La danza de la muerte

La danza de la muerte

Viviana Klundt

03/05/2023

«El movimiento universal de la danza de la muerte
¡Te lleva a lugares que no se conocen! «
Charles Baudelaire, Las flores del mal (1857)

Llevaba 2 semanas y media vagando por las llanuras andaluzas cuando me detuve en Ruleu, una pequeña ciudad encaramada en lo alto de un acantilado. Fue allí donde me enteré de un hecho extraño que había ocurrido un año antes.

Durante julio de ese año, el cementerio fue objeto de una serie de saqueos. Todos los días, encontramos tumbas abiertas, desprovistas de sus depósitos. El misterio adquirió tal magnitud que toda la provincia sólo habló del saqueador anónimo. El alcalde ordenó entonces la guardia, pero pronto todas las tumbas fueron profanadas.

Todos se conocían en Ruleu y la desconfianza se ganó a toda la población. Nadie habló más, el saqueador estaba entre ellos.

Fue entonces cuando se reveló la identidad del saqueador. Era el artista de la ciudad, un ser solitario que vivía al margen. La ira fue tal que los lugareños quisieron tirarlo por el acantilado y así lo hicieron.

El artista permaneció estoico, mirando al cielo, aceptó su destino. Echó una última mirada al alcalde, que no interfirió, y la multitud lo empujó al vacío. El abismo era tal que apenas se podía distinguir el cuerpo de abajo.

Uno de los ciudadanos no participó en la matanza y corrió al estudio del artista. Estaba más preocupado por encontrar los huesos de su madre, que murió el verano pasado. Entró en una habitación de techos altos donde presenció la escena más inquietante de su vida.

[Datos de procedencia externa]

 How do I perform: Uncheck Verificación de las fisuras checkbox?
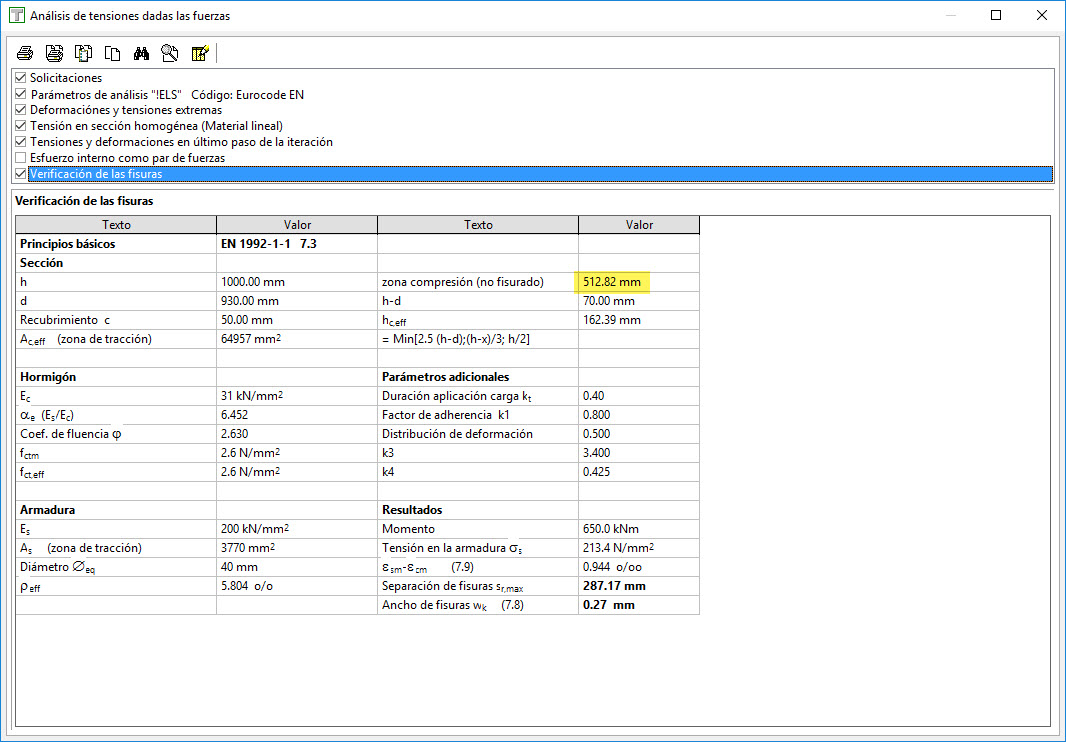point(21,174)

Frente a él estaban los esqueletos robados del cementerio. Parecía que se les dio un segundo aire, ya que se habían organizado para recordar a los que se habían ido.

La pequeña Angelina

que estaba jugando en el suelo con sus juguetes, aplastada dos años antes.

El viejo músico con su pipo en mano, fallecido. El lechero, la Sra. Rossitto, con una olla llena de mantequilla a la mano.

El ex alcalde, Sr. Fernández con su sombrero y bastón.

Y tanta gente más que el artista trajo de entre los muertos.

El ciudadano tuvo que sentarse bajo la influencia de la emoción. Su madre estaba parada allí en una silla. La reconoció por el pañuelo rojo.

Las puertas del taller se abrieron, crujieron y finalmente se abrieron por completo. El alcalde, seguido por decenas de personas, todos mudos, entró en el taller.

Algunos estallaron en lágrimas, otros estaban completamente perplejos. La mayoría se horrorizó al reconocer a un familiar o amigo.

¿Cuál podría haber sido el objetivo del artista? Esa es la pregunta que se hicieron el alcalde y los pocos que aún podían razonar en este momento.

Lentamente, un anciano subió al escenario. Protagonista de la memoria, contempló la muerte en acción. Permaneció inmóvil, objeto de todas las expectativas. Nos preguntamos qué iba a hacer. Aterrizó frente a un esqueleto familiar y lo abrazó. Caminó hacia la salida y todos se hicieron a un lado para dejarle llevar los huesos a sus tumbas.

Uno tras otro, los ciudadanos recuperaron los restos de un padre, hermano o amigo. Afuera, bajo el sol lechoso, una fila de personas caminaba hacia el cementerio, esqueletos sobre sus hombros, rostros serios y ojos bajos, nuevamente de luto.

El viajero o turista que presenció la escena se habría enjugado los ojos antes de admitir que no estaba bajo la influencia de un alucinógeno.

No creí esta historia, pero ese día un fotógrafo estaba entre las filas de espectadores. Vi una de sus fotos.

También supe que este fotógrafo, cuyas fotografías eran más que una prueba del drama, no era otro que… … el hermano del artista.